The first pharmacological interventions, directed against MMP-9 activity, have concerned synthetic proteinase inhibitors (e.g., batimastat, marimastat and ilomastat), originally aimed to prevent tumor metastases and tumor-related angiogenesis (Shono et al. 1998). However, due to numerous adverse events and relatively poor clinical effectiveness, they were not introduced to routine clinical use. Recently, natural MMP-9 antagonist, neovastat (AE-941), was found to reveal some beneficial properties in murine model of asthma (Lee et al. 2005).

Tetracyclines are natural antibiotics derived from Streptomyces. Besides their antimicrobial effects, tetracyclines are also able to inhibit MMPs activity by directly binding to their catalytic site. However, the studies on putative anti-MMP effects of tetracyclines are not consistent, and their inhibitory potential has not been fully confirmed (Curci et al. 1998; Ding et al. 2005).

The inhibitors of hydroxymethylglutaryl-coenzyme A reductase, widely known as statins, became recently a golden standard in the treatment of hypercholesterolemia and coronary artery disease. Besides their main hypolipemic action, statins, especially simvastatin and cerivastatin, reveal some poorly defined anti-inflammatory properties, including suppression of MMP-9 production in myocytes, neutrophils and macrophages (Nagashima et al. 2002).

The large group of potent MMP modulators was originally developed to regulate the function of the renin–angiotensin system in the management of arterial hypertension. However, the inhibitors of angiotensin-converting enzyme (ACE) are also well-known suppressors of MMPs activity, with a mechanism of action based on direct, dose-dependent blockage of the catalytic domain (Grzela et al. 2011). Another group of renin–angiotensin modulators comprises antagonists of angiotensin II receptor. They were shown to decrease the MMP expression, possibly due to suppression of the NF-κB pro-inflammatory pathways (Fujiwara et al. 2008).

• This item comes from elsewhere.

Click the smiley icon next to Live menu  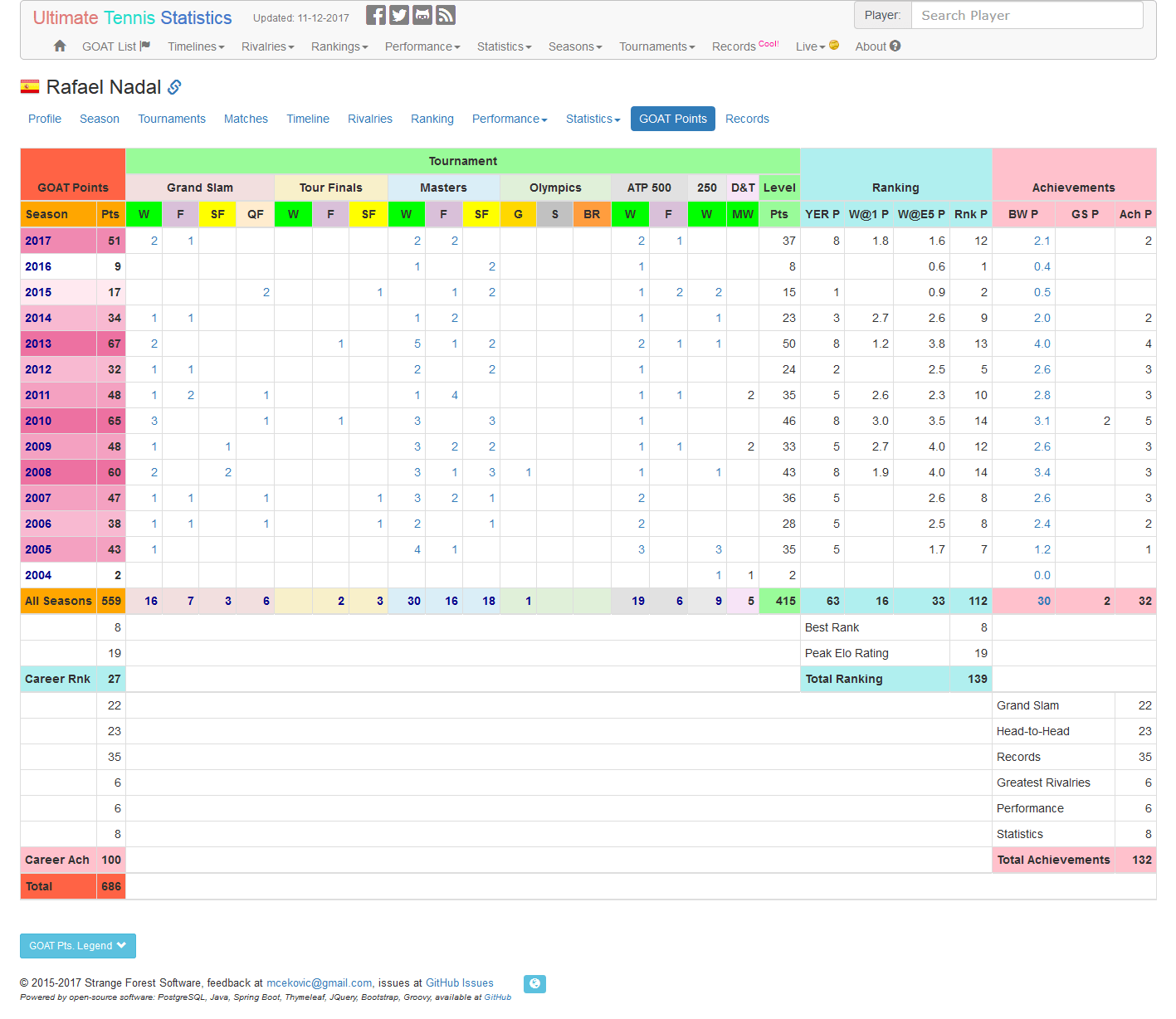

Although the inhibition of the renin–angiotensin system may be considered as a novel therapeutic approach (Shrikrishna et al. 2012), nevertheless, determination of its clinical usefulness in COPD and asthma still requires further studies. This is especially important in the context of recent research concerning the insertion/deletion polymorphism of ACE (Ding et al. 2012), as well as the discovery of ACE2, the homolog of ACE (Kaparianos and Argyropoulou 2011). However, this issue is out of range of this review.

The airway remodeling in COPD and asthma is associated with the abnormal response of epithelium and other cellular components of the respiratory tract wall to noxious agents. There is still an open question, whether the remodeling results from inflammation or should rather be considered as parallel or even a primary process, which may precede clinical symptoms. Despite several differences, COPD and asthma reveal some resemblance, especially in their exacerbations and severe stages, where similar mechanisms and similar factors may be involved. Among various mediators involved in the progression of both the diseases are pro-inflammatory cytokines/chemokines, growth factors and proteases, including MMP-9. Moreover, there is growing evidence supporting the role of genetic predispositions in the development and progression of COPD and asthma. Therefore, better recognition of clinical relevance of the mentioned data may provide new opportunities for earlier diagnosis and more effective treatment.